The paper introduces an exponential logarithmic descriptor (ELD) that combines thermodynamic and probabilistic models to better characterize ligand-receptor binding and saturation across various concentration regimes.

Contribution

It presents a novel ELD measure integrating thermodynamic and exponential relations, offering improved dynamic range and sensitivity over traditional occupancy curves.

Findings

ELD retains broader dynamic range than conventional measures.

ELD reveals asymmetric sensitivity at low and high concentrations.

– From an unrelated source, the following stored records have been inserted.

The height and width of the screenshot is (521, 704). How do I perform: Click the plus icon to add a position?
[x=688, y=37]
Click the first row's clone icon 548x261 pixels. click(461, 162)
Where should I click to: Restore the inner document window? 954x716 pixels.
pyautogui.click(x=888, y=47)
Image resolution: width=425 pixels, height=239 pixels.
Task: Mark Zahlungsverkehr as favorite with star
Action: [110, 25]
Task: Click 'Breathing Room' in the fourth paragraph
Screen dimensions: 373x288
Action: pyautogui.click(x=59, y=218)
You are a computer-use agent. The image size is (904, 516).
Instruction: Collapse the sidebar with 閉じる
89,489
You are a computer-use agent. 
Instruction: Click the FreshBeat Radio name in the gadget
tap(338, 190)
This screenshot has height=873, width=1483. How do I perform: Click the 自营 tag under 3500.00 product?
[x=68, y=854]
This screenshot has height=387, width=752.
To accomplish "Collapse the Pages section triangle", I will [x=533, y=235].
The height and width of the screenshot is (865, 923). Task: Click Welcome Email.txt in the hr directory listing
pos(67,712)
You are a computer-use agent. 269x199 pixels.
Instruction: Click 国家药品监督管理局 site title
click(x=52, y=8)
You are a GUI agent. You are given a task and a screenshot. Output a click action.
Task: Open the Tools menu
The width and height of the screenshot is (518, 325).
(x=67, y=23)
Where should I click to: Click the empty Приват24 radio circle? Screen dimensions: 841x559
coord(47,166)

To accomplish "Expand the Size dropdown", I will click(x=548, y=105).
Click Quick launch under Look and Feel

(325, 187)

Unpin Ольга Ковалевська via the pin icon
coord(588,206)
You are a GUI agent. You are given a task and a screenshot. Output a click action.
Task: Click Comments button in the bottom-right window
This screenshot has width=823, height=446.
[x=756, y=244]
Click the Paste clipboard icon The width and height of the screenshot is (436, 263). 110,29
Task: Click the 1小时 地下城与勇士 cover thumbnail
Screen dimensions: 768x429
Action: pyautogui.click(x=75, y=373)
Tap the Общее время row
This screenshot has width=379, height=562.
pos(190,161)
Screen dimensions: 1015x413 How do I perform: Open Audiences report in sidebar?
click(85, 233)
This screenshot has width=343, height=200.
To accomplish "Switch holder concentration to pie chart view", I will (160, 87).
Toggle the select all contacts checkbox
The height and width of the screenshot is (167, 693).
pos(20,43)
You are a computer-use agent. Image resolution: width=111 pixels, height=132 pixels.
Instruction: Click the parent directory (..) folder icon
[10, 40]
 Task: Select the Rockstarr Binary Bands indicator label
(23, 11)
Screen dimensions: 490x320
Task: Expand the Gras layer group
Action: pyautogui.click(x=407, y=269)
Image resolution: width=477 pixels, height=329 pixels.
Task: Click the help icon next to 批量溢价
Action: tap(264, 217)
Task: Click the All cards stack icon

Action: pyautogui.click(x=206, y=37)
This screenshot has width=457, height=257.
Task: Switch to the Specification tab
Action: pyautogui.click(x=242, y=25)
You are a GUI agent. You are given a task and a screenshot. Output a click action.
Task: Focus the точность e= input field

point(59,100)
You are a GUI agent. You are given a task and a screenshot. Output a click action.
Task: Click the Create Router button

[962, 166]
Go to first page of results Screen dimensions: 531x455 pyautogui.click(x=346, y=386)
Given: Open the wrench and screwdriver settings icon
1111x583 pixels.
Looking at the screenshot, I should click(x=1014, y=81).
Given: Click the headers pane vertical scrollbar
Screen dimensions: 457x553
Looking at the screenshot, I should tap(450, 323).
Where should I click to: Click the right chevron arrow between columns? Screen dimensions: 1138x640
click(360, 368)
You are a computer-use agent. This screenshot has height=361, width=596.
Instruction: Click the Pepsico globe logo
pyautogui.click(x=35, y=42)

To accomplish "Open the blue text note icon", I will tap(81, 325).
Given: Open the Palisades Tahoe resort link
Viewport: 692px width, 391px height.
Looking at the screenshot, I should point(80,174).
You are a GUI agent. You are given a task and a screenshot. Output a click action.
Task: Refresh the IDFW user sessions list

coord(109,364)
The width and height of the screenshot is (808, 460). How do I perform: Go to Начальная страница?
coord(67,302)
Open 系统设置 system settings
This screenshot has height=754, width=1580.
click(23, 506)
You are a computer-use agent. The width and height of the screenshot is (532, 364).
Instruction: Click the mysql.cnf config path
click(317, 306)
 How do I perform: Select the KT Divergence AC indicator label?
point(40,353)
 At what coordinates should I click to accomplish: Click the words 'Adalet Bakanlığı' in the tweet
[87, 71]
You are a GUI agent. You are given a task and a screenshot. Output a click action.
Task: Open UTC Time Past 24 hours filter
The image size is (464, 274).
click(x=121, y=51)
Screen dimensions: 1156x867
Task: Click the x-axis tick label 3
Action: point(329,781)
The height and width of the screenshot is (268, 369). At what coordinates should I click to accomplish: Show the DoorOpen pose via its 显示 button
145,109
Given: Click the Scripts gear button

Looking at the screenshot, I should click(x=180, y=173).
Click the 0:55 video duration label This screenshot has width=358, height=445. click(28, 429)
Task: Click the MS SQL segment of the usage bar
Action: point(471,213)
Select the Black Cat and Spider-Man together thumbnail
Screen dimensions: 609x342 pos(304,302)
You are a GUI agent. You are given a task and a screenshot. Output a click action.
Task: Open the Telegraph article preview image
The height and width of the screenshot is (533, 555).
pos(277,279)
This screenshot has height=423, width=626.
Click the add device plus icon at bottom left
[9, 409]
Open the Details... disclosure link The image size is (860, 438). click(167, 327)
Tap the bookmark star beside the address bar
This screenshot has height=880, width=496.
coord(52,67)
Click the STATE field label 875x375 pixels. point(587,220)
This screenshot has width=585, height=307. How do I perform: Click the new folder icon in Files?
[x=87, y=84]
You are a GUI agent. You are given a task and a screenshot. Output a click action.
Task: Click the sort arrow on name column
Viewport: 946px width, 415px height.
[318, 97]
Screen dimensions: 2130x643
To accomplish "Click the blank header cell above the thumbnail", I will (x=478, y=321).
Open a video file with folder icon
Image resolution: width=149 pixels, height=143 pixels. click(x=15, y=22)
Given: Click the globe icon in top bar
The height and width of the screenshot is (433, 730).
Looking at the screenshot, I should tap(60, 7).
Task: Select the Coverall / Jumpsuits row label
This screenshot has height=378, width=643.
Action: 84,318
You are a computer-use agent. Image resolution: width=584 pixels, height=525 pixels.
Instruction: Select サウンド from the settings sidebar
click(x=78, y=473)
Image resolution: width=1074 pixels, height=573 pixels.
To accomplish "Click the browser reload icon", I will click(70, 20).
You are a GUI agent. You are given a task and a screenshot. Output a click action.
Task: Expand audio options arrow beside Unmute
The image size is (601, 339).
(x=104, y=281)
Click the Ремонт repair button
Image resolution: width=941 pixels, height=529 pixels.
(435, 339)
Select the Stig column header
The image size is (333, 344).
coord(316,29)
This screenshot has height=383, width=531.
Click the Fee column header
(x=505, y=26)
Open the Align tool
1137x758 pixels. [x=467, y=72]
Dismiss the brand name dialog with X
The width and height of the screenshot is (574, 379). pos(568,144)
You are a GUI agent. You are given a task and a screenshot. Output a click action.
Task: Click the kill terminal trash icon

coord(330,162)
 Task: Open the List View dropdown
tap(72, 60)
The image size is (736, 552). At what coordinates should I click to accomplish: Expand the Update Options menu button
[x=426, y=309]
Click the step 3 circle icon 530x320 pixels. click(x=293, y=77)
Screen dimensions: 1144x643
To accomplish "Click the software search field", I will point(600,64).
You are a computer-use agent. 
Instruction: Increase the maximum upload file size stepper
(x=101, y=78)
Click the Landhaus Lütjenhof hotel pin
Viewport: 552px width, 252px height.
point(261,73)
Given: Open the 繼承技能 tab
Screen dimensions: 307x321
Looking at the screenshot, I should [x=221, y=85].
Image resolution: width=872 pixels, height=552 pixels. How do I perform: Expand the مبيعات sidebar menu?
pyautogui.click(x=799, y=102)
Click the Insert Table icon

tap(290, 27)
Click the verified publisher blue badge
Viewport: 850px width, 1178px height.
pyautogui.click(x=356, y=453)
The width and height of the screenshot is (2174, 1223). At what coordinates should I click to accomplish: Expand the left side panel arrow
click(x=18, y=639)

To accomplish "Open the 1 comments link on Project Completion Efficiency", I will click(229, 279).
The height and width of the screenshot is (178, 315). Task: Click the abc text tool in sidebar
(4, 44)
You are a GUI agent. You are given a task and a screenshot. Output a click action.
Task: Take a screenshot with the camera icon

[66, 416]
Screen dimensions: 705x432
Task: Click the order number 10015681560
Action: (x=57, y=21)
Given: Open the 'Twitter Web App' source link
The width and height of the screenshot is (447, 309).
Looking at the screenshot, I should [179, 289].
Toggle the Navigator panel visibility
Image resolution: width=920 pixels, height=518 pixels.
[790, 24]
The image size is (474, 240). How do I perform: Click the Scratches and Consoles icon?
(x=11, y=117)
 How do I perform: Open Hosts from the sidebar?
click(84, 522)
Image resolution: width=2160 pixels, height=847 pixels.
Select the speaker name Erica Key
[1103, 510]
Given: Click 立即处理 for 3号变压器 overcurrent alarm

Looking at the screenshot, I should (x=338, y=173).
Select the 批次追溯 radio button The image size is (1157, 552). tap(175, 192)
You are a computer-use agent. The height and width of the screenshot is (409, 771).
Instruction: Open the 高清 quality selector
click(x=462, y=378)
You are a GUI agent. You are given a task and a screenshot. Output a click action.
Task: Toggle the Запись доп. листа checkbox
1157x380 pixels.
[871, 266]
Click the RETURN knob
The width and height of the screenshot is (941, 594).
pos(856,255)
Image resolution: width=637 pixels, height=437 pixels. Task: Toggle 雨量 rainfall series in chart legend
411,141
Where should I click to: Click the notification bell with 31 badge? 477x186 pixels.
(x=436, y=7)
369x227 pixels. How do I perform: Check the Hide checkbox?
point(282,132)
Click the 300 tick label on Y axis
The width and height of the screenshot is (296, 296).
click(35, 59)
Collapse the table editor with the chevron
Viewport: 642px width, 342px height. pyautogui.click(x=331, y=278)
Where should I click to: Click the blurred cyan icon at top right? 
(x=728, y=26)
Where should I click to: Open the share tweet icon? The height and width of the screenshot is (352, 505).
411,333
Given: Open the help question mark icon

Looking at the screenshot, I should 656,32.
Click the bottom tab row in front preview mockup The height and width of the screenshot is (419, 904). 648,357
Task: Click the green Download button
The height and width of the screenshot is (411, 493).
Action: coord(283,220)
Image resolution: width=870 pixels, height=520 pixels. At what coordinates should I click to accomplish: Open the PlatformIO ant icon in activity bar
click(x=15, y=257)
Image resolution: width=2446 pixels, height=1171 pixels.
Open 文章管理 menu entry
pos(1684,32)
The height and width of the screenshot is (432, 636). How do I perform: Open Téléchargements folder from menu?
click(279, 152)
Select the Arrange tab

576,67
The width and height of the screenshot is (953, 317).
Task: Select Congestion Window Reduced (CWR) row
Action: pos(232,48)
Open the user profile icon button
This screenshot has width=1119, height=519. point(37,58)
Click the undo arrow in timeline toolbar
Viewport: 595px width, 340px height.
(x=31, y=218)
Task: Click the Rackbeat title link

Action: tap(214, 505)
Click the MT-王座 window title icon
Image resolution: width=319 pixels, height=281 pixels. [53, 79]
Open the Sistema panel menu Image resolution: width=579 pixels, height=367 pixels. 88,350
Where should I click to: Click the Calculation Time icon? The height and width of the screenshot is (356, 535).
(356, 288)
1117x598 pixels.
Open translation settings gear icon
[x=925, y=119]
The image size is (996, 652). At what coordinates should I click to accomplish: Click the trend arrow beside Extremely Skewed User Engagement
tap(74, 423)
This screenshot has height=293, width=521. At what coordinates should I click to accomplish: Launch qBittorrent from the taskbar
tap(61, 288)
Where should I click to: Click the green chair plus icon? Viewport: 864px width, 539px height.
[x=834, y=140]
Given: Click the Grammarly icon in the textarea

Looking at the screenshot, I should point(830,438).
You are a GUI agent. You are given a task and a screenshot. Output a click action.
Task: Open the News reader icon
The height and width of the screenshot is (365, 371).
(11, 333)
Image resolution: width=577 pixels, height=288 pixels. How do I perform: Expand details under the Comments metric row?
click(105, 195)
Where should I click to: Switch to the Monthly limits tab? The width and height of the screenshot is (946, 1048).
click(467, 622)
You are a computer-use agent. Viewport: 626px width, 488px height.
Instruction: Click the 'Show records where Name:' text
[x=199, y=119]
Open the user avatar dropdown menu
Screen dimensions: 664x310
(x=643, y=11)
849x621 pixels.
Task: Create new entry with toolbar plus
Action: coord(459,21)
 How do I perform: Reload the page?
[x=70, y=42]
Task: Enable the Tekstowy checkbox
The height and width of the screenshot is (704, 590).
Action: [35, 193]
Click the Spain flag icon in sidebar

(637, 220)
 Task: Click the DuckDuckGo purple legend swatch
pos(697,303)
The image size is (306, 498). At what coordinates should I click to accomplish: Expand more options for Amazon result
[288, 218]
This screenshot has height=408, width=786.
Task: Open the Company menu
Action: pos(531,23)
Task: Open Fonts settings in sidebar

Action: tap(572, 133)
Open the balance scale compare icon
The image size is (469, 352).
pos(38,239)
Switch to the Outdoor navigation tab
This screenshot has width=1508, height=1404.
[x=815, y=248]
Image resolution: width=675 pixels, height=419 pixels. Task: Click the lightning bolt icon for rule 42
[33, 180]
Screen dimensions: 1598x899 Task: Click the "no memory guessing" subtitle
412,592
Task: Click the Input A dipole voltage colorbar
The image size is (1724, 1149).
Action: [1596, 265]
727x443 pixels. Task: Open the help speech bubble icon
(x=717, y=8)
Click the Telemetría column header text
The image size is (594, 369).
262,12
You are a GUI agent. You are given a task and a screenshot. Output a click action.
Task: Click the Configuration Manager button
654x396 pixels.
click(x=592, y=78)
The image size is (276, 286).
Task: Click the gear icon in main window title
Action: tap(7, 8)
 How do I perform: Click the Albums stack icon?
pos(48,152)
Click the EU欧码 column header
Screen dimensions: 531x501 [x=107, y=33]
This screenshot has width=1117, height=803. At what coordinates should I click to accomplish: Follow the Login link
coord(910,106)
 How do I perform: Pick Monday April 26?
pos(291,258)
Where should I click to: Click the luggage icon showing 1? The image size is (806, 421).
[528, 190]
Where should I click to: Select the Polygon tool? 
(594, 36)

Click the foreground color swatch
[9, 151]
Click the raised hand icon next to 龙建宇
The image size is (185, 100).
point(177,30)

Numerical simulations demonstrate ELD's effectiveness across different affinity and exposure conditions.

Abstract

Ligand receptor interactions are commonly assessed through equilibrium occupancy and pharmacodynamic measures that describe binding and saturation by means of bounded response curves. Thermodynamic approaches relate binding affinity to logarithmic concentration scaling, while probabilistic descriptions of occupancy arise from exponential relations. We introduce an exponential logarithmic descriptor (ELD) that integrates ligand availability and thermodynamic binding propensity within a single quantity. The logarithmic component corresponds to a thermodynamic term derived from concentration dependent free energy relations, whereas the exponential component is represented through an inverse normalized concentration term corresponding to the reciprocal of the exponential occupancy factor emerging from Boltzmann type binding formulations. We explored ELD behavior through numerical simulations spanning sub affinity, transition and saturating concentration regimes under multiple affinity conditions and time dependent exposure profiles. Compared with conventional occupancy curves, ELD retained a broader dynamic range and revealed asymmetric sensitivity across concentration scales, particularly at low exposure and near saturation, where bounded occupancy measures progressively compress variability. The resulting behavior reflects the coexistence of amplification and constraint processes within ligand receptor dynamics. ELD may provide quantitative representation for biological systems in which exponential and logarithmic processes coexist across different scales. Potential applications include characterization of dose response transitions, identification of subtherapeutic and saturating exposure states, comparison of compounds with different affinities, normalization across heterogeneous datasets and continuous tracking of pharmacodynamic regimes during time dependent exposure.